• _SUPPLIED PASSAGE_:
>> BEGIN

Commission on Inclusion begins

Ben Wolford

After one year group to report back to Lefton

President Lester Lefton’s Commission on Inclusion identified the campus prejudice problems, and now it’s begun formulating solutions.

Created November of last year, the Commission on Inclusion oversaw forums during the summer and early fall to uncover what faculty, staff and students believed was the state of campus tolerance – and intolerance.

The commission will submit recommendations to Lefton, but Pat Book, primary staff member and facilitator of the commission, wouldn’t say what specific strategies were brewing.

“We have ideas, but I don’t want to tell you them because they’ll end up in the paper before the president sees them,” said Book, who is also vice president for regional development. “But we have some creative ideas, I think.”

The commission had a forum with only student respondents Sept. 30. Representatives from all the student organizations on campus were invited, and seven students attended.

>> END

• _DATA BLOCK_:
>> BEGIN

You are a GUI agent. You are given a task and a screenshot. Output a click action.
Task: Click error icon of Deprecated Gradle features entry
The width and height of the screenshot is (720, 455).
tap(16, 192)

>> END

• _DIRECTION A_: In the article on the Commission on Inclusion, why did Pat Book decline to describe the specific strategies the commission was developing?
• _DIRECTION B_: Continue the article on the Commission on Inclusion, starting after its final sentence.

• _EXERCISE ANSWER A_: Book said that sharing the ideas would mean they would end up in the paper before the president saw them. Since the commission's recommendations go to President Lefton, Book wanted him to see them first.

• _EXERCISE ANSWER B_:
“We talked about what we thought were our experiences on campus and what we thought needed to be improved,” said Katrice Cain, senior psychology major and president of Delta Sigma Theta Sorority. “A lot of us said that students stay in their comfort zones.”

Book said the existence of cultural comfort zones is one of the issues the commission will address.

“Building those groups created a sense of community and a sense of support that’s really important to students,” she said. “You have these groups of like students, so how do you make permeable boundaries between those groups?”

The students had their own ideas.

They said the consensus at the forum was that a greater sense of a university community was necessary – but not just among students.

“The idea of President Lefton just walking into a freshmen experience course and just saying, ‘Hey guys, I’m the president,'” Neal Konesky said, would create a general atmosphere of community.

After all, “we’re all at the same university,” as Cain put it. “There needs to be more communication as far as faculty members reaching out to students,” she said.

Konesky, senior construction management major and Undergraduate Student Government senator, said if the administration and faculty were to exude a welcoming disposition, that attitude would “trickle down.”

“Students said many of them were graduating without having a significant relationship with a person of a significantly other group,” Book said. “That really struck me as sad.

“Can you be a great university without really embracing diversity?” she went on to say.

Book said freshmen and sophomores will see results before they graduate. Lefton asked for an interim report by mid-November.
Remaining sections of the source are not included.